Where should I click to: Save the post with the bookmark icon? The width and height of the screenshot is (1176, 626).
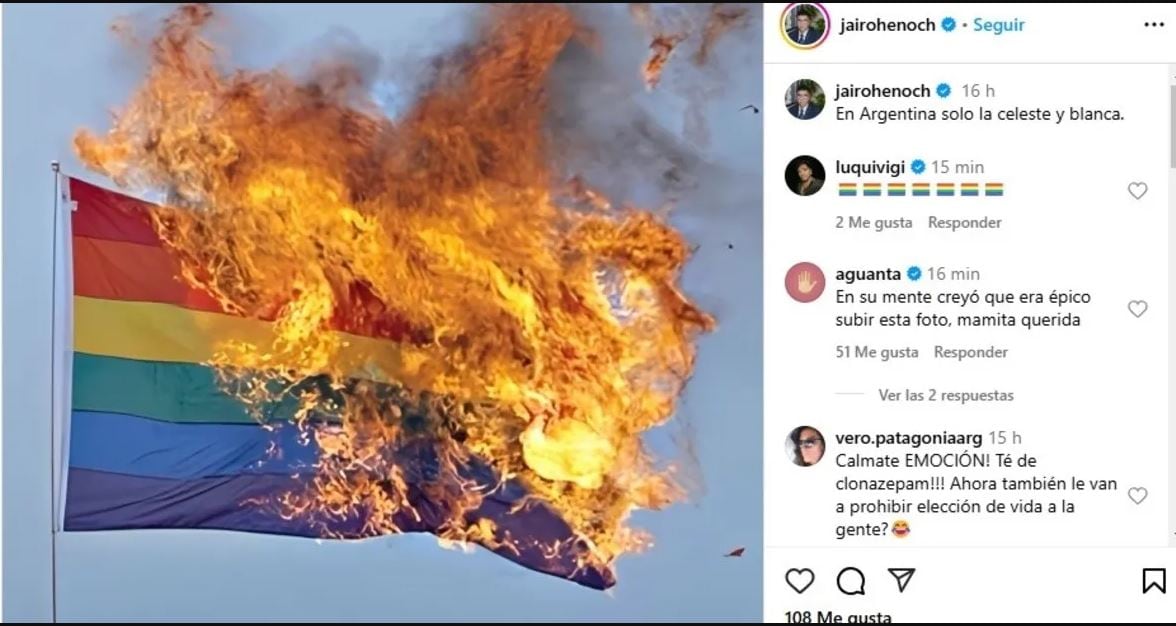(x=1154, y=581)
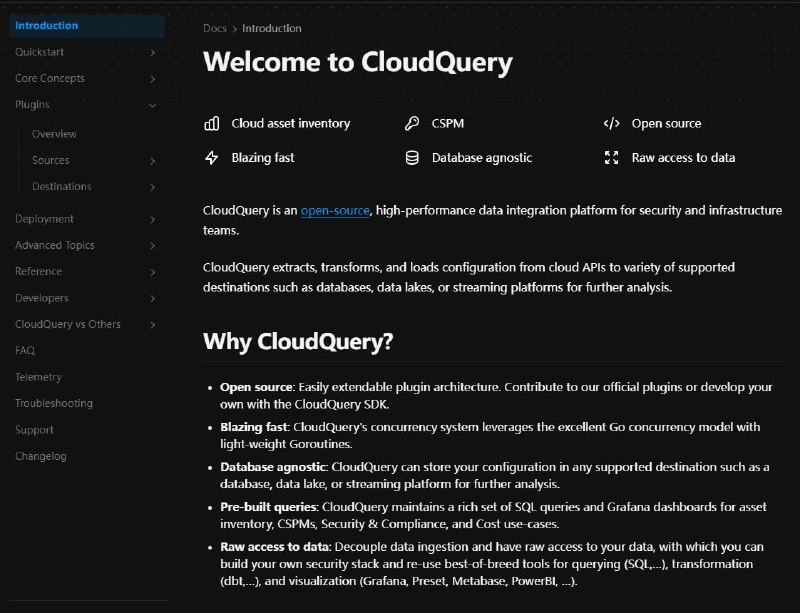This screenshot has width=800, height=613.
Task: Open the Changelog page
Action: pos(40,456)
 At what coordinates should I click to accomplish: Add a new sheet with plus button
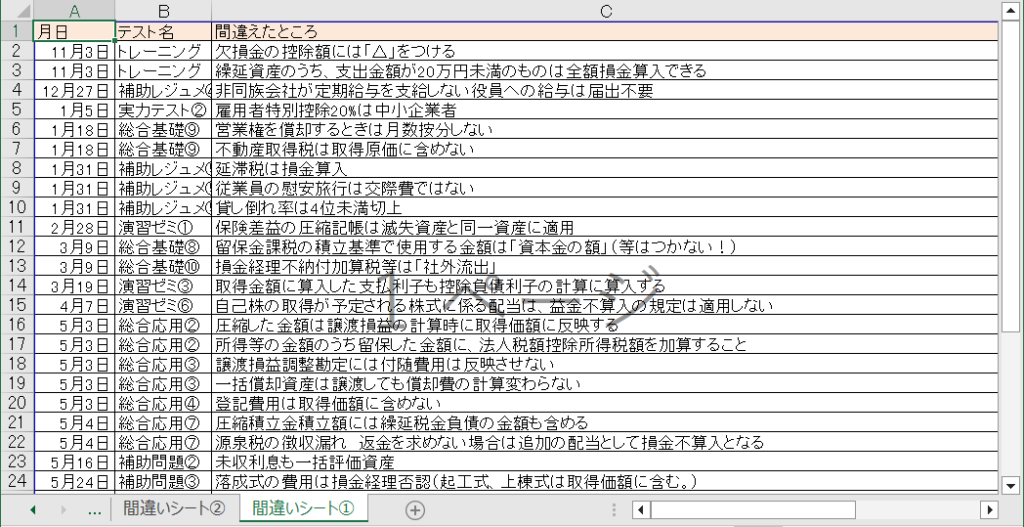[x=415, y=509]
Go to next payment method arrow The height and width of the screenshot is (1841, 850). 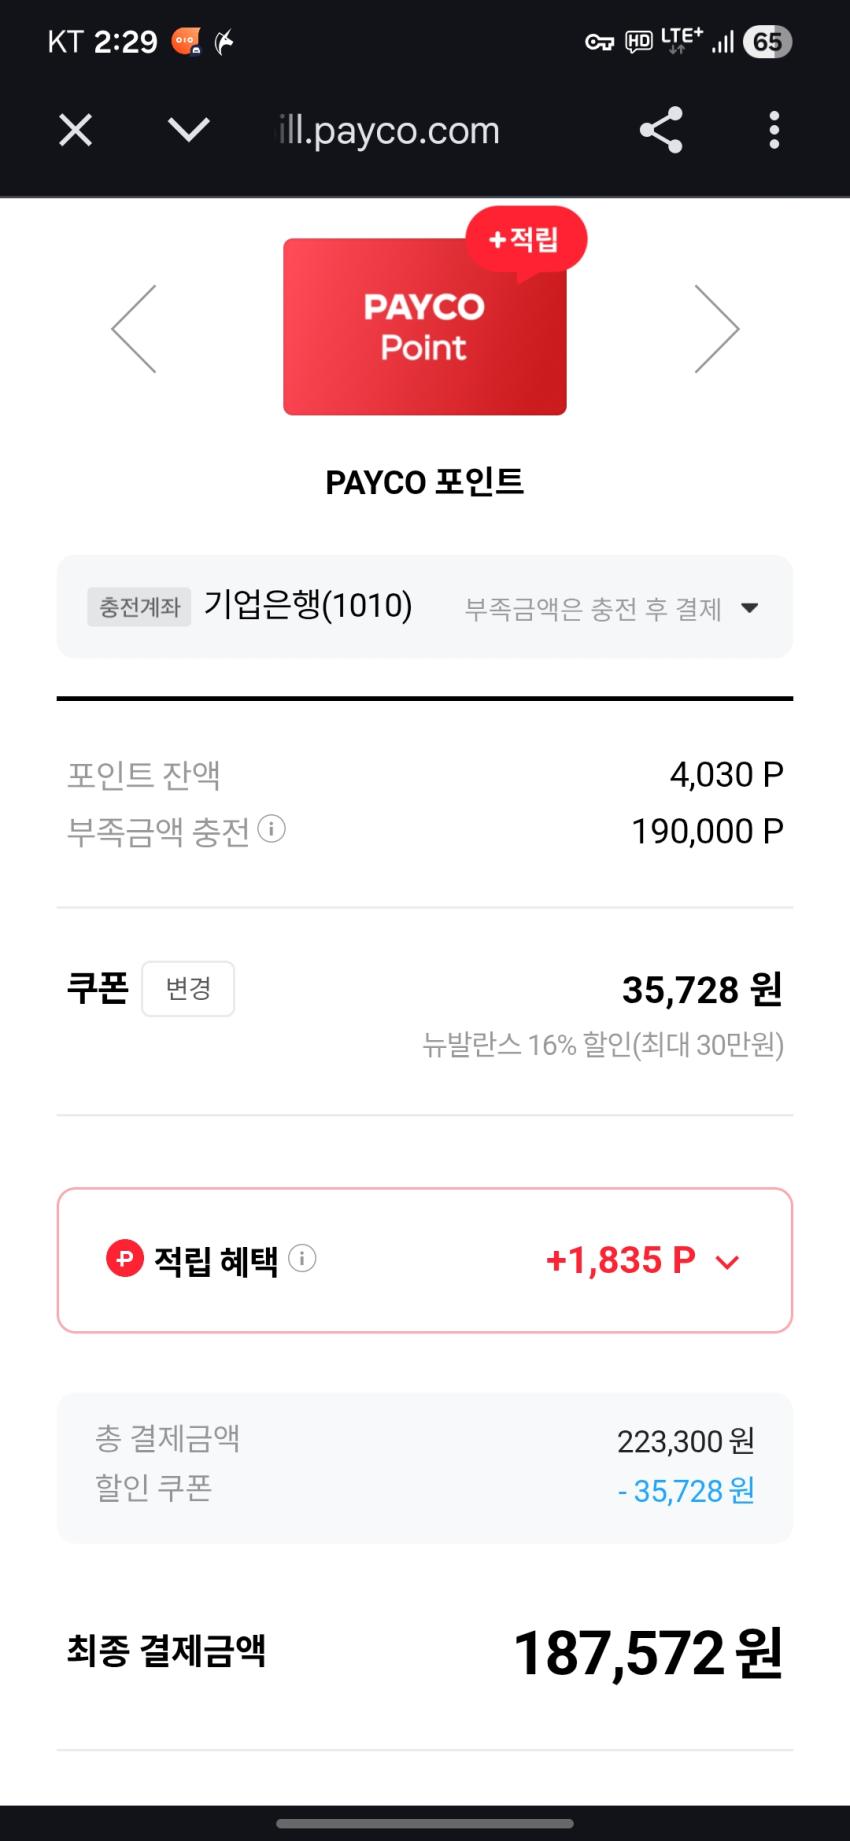(716, 329)
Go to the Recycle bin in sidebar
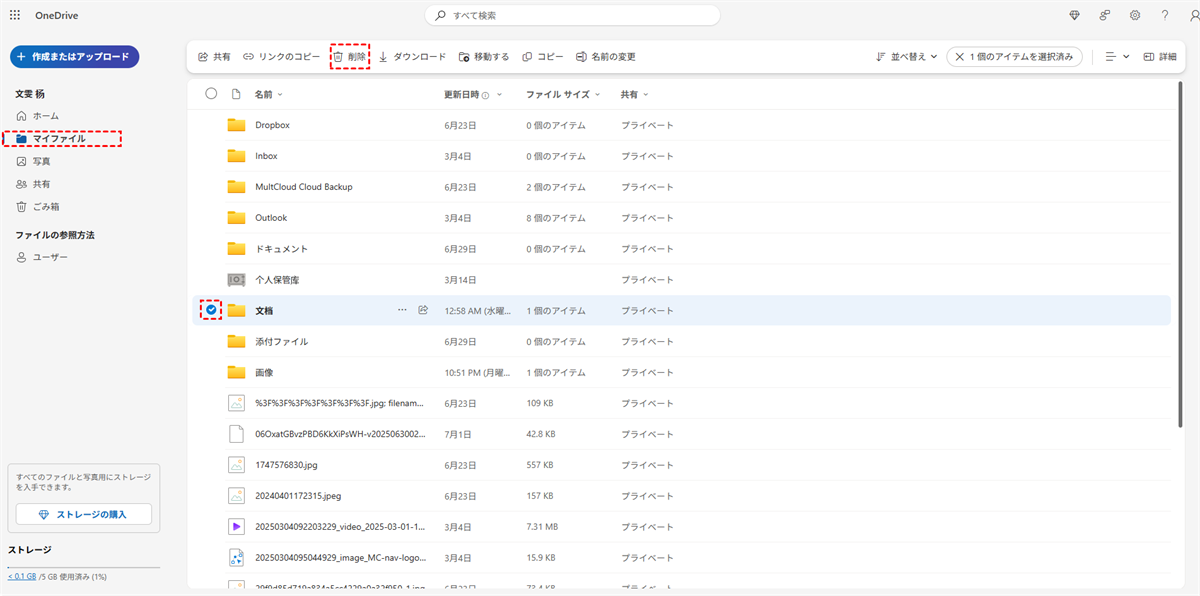Screen dimensions: 1200x596 [x=45, y=207]
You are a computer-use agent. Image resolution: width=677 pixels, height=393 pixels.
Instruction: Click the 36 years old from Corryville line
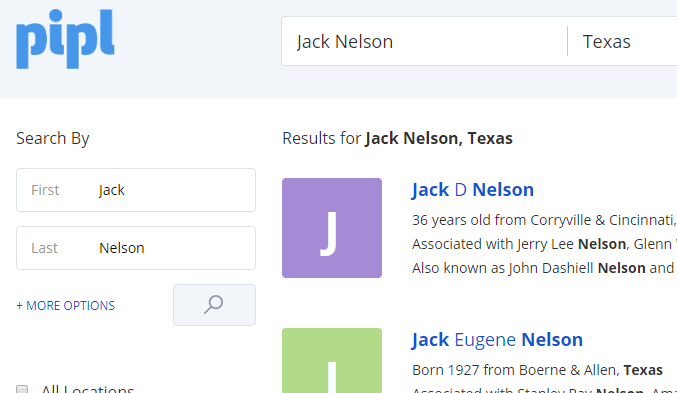tap(544, 220)
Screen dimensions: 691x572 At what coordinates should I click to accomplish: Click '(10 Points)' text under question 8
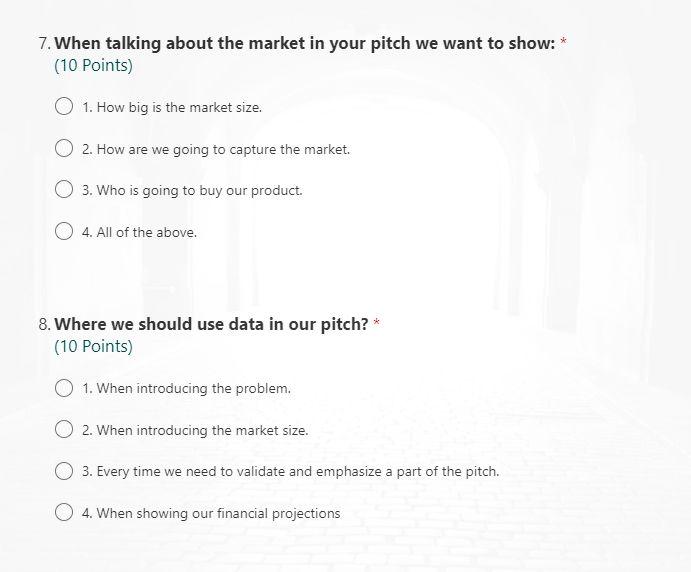93,346
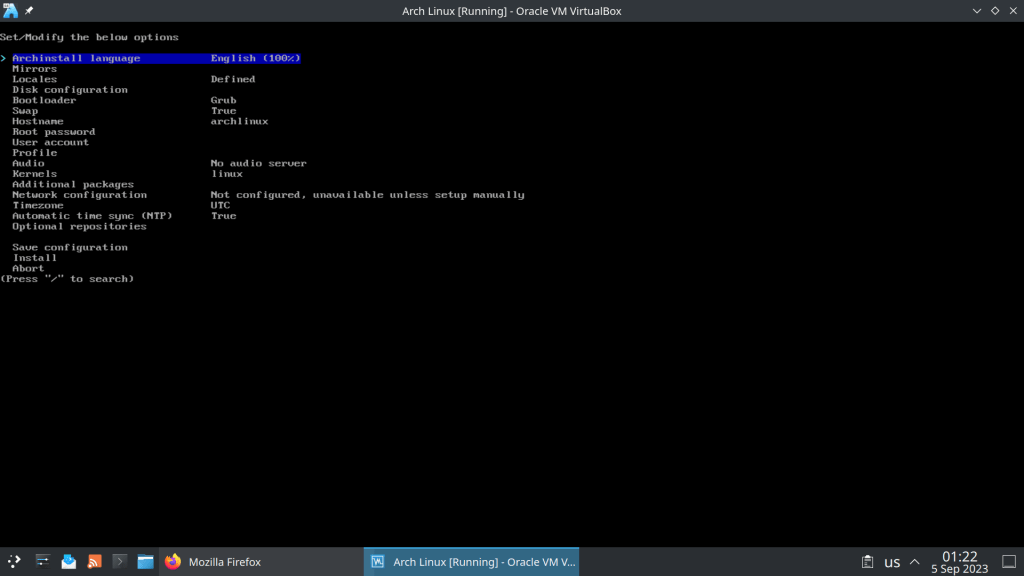
Task: Select the Abort option in the installer
Action: tap(28, 268)
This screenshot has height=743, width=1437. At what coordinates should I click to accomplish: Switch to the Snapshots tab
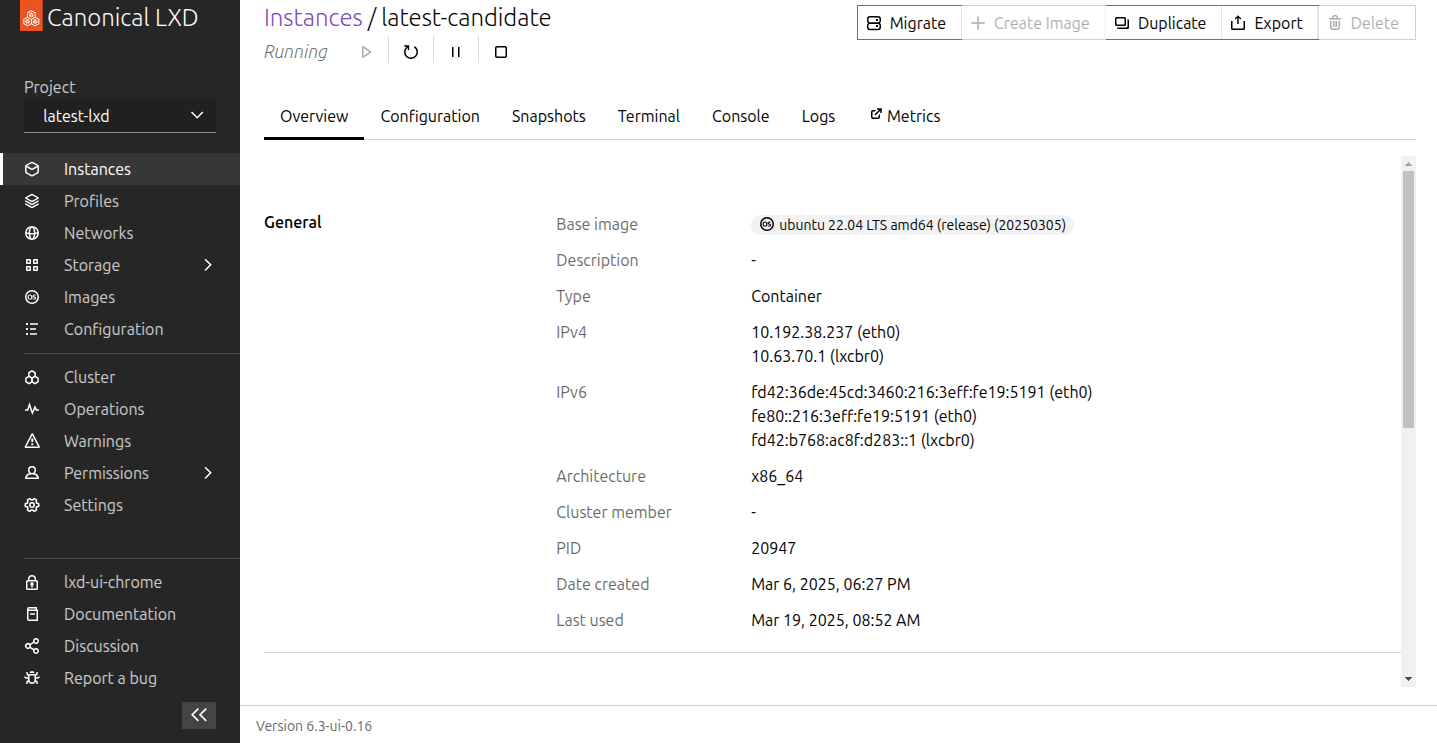tap(548, 115)
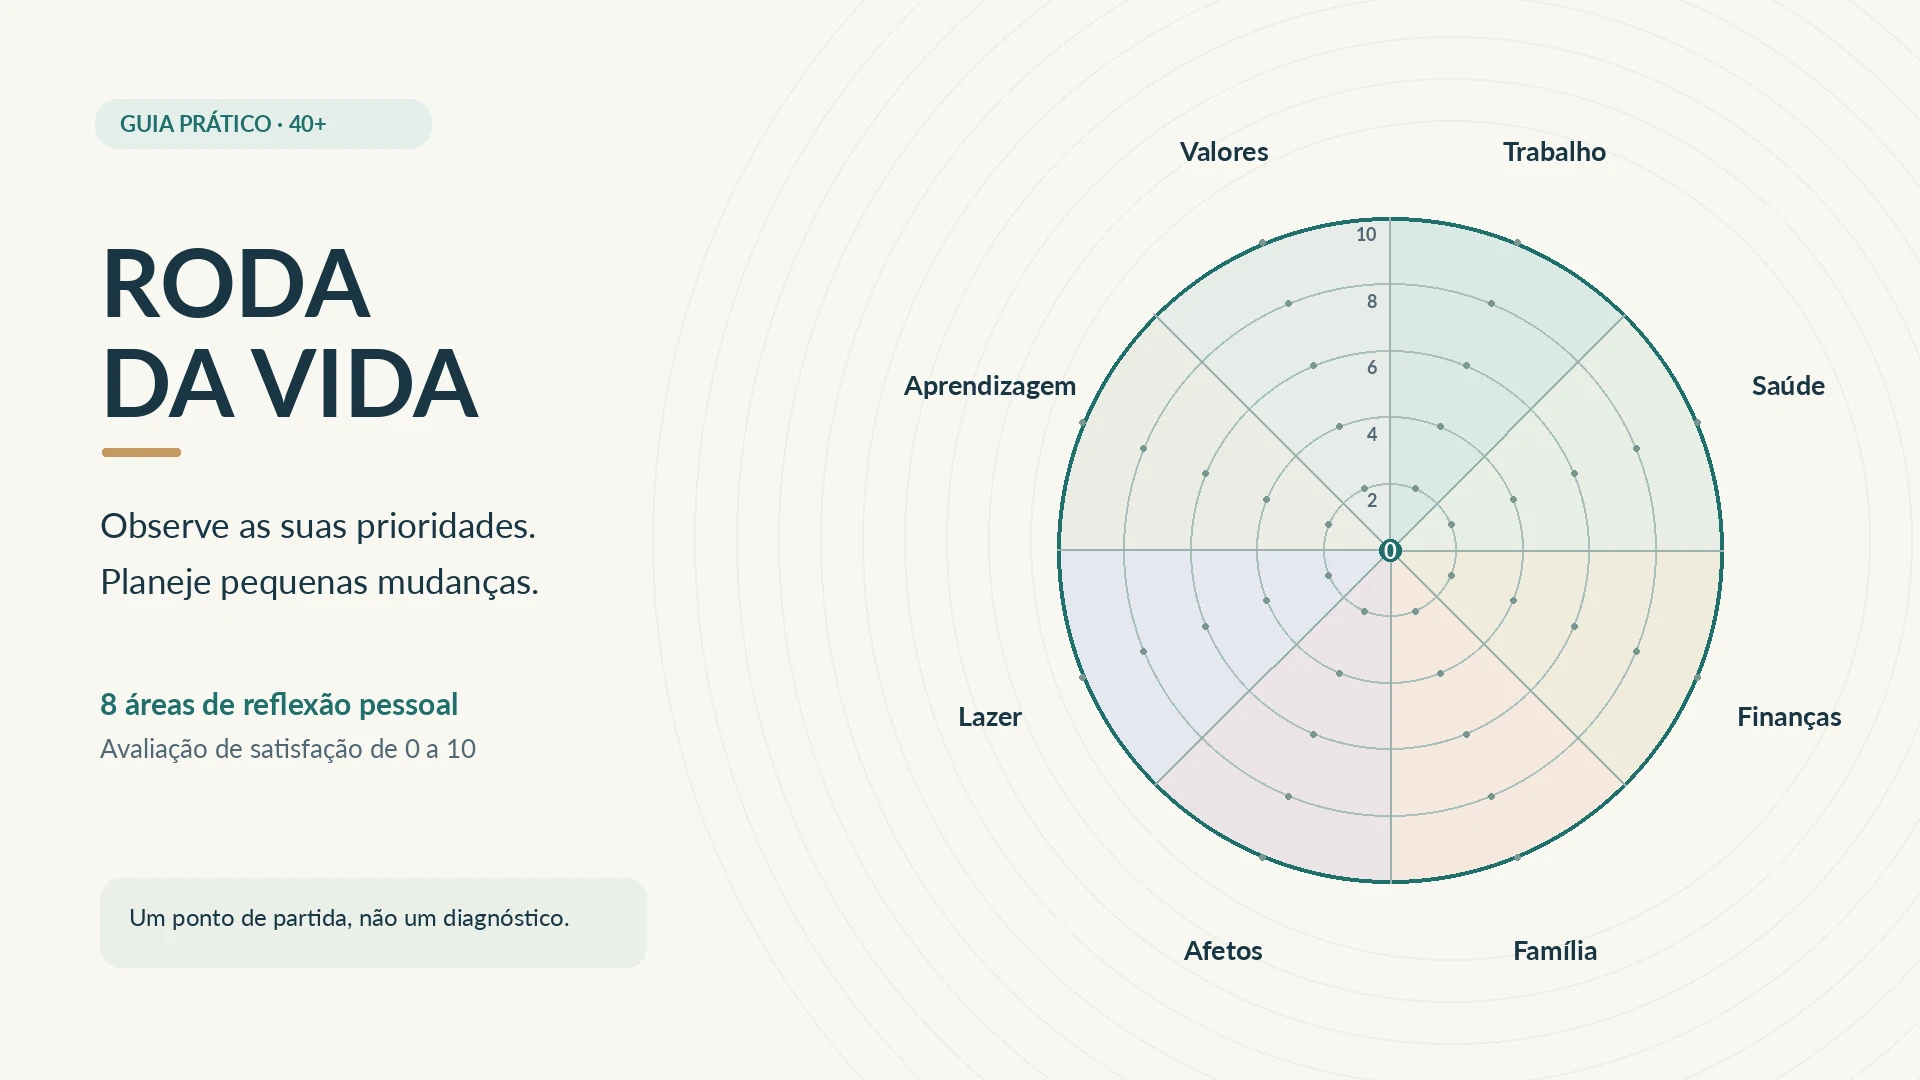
• • •
Required work:
Everything from the line containing "Instruction: Click the" through the last line of the entries must be repeated verbatim, except pictures.

Task result:
Instruction: Click the 36 years old from Corryville line
tap(544, 220)
Screen dimensions: 691x572 At what coordinates should I click to accomplish: Click '(10 Points)' text under question 8
93,346
Task: Select the Abort option in the installer
Action: tap(28, 268)
This screenshot has height=743, width=1437. At what coordinates should I click to accomplish: Switch to the Snapshots tab
tap(548, 115)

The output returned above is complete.